Durante unas horas, Friedrich Hingis ha caminado estoicamente, luego se ha derrumbado sin fuerzas una primera vez. A pesar de mis protestas, los esbirros de Cranston lo han obligado a avanzar golpeándolo con la hoja de sus sables, hasta que se ha desplomado inconsciente. Cranston lo ha examinado y, para regocijo de sus hombres, ha ordenado que lo pusieran de través sobre uno de los caballos de carga, igual que una alfombra comprada en un bazar.
Polifemo no les ha concedido ese triunfo a sus enemigos. Desplegando una fuerza interior inexplicable, ha soportado con valentía todas las fatigas, incluso cuando el sendero subía trazando curvas empinadas por las estribaciones meridionales del monte Tomaros.
Hemos dejado atrás las montañas y hemos cruzado el valle del Louros, y me pregunto adonde nos conduce el viaje. Al principio pensé que nos entregarían a las autoridades turcas, que probablemente nos condenarían a muerte o al menos a cadena perpetua por la masacre acontecida en el bosque. Sin embargo, nuestros enemigos parecen tener otros planes, porque al despuntar el día el sol ilumina la franja reluciente del río Arachthos, que forma la frontera entre el Epiro turco y la Tesalia griega.
Está claro que se proponen sacarnos del país…
Arachthos, Epiro, amanecer del 8 de noviembre de 1884
– Quiero bajar -exigió Sarah cuando la comitiva se detuvo por fin.
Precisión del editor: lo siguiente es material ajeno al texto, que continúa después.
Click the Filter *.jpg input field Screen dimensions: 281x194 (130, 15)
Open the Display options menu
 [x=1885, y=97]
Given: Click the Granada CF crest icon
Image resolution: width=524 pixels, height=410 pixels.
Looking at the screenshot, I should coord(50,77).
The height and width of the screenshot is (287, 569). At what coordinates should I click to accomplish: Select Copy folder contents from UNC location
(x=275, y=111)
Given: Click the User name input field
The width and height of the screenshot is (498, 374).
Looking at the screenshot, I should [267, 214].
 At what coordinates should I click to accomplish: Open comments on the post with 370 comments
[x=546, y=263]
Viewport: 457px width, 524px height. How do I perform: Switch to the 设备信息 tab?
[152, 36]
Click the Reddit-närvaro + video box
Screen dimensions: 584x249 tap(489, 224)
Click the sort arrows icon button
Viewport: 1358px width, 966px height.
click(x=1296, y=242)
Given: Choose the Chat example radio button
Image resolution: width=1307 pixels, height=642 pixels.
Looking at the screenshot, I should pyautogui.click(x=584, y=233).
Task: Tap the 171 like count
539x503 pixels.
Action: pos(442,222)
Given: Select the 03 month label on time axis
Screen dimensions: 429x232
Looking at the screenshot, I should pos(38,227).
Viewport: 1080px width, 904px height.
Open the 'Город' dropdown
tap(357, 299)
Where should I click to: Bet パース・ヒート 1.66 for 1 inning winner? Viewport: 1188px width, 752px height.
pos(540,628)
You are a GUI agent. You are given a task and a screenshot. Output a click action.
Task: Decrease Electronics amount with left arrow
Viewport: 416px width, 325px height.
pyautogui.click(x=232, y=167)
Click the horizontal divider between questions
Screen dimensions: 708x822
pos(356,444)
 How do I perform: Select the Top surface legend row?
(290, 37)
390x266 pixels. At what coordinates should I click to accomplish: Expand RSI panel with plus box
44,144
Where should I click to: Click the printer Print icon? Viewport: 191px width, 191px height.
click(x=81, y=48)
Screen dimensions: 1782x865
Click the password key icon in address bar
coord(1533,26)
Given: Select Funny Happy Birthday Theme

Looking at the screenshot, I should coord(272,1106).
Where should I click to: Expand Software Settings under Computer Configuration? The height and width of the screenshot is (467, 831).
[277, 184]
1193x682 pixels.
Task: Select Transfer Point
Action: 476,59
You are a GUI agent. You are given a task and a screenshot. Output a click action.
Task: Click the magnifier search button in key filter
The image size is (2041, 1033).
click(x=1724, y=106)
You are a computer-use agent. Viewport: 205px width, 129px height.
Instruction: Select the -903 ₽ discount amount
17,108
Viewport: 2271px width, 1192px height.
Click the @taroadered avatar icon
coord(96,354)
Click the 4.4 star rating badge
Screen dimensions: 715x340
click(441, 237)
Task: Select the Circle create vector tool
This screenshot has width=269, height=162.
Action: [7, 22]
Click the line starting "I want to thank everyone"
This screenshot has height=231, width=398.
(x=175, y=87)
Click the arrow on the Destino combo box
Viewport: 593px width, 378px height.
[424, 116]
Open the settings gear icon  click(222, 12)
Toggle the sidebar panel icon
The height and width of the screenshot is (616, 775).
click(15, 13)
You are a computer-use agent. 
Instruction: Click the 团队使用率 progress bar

– ¿Para qué? -preguntó Cranston.
– ¿Usted qué cree? -resopló ella.
Se había controlado estoicamente durante toda la cabalgada. Pero ahora la naturaleza reclamaba sus derechos irrevocables.
Cranston se rió untuosamente. Luego ordenó a dos de sus hombres que hicieran lo que Sarah pedía.
Cuando soltaron las cuerdas con que la habían atado, Sarah estuvo a punto de caer del caballo, pues tenía el cuerpo entumecido y helado, y estaba agotadísima después de tantas horas cabalgando. Se deslizó con cuidado a un lado para bajar de la silla y se vio rodeada por un pelotón de hombres medio desnudos que se cambiaban los uniformes azules otomanos por ropas de civil: pantalones y túnicas de lino suave, capas anchas o jubones de piel de oveja. La mayoría conservaron el indispensable fez o lo envolvieron con ropa clara para convertirlo en un turbante. También conservaron las armas. Mientras no hablaran, cualquiera podría tomarlos por un grupo de guerrilleros griegos, lo cual, en opinión de Sarah, ilustraba una vez más la absurdidad de aquel conflicto.
Cranston, que se había quitado la barba postiza y se había borrado el color de la tez, se ocupó personalmente de alejarla un trecho de los demás empuñando un revólver.
– ¿Tanto me teme? -preguntó Sarah burlándose abiertamente.
– Nada de miedo, querida. Pero me han avisado de que le gusta dar sorpresas. Y, después de lo que he visto, no puedo sino confirmarlo.
Sarah se detuvo en un pequeño claro que estaba rodeado de espesos matorrales.
– Dese la vuelta -exigió.
– Soy médico, querida. No tiene nada que no haya visto antes.
Sarah lo fulminó con la mirada. No obstante, al ver que Cranston no daba muestras de comportase como un caballero, se dio la vuelta ella e hizo lo que la naturaleza le exigía. Notar la mirada de Cranston en la nuca y oír sus risitas maliciosas fue humillante.
– ¿Recuerda el juramento que le hice? -preguntó la joven después de volver a vestirse.
– Por supuesto: que me pediría cuentas si a Kamal le ocurría algo malo.
– Erróneo. -Sarah meneó la cabeza-. Se las pediré de todos modos. Es usted un cerdo y un vulgar asesino, y pagará por ello.
– ¿Otro juramento? -preguntó el médico, en absoluto impresionado.
– Llámelo promesa -dijo Sarah, lo dejó allí plantado y volvió a la zona de descanso sin darse la vuelta en ningún momento.
La transformación de los hombres se había completado entretanto. A una orden de Cranston, montaron a caballo. Condujeron a los prisioneros terraplén abajo a través del bosque y llegaron a un pedregal que flanqueaba el cauce de río en ambas riberas y que había formado un vado.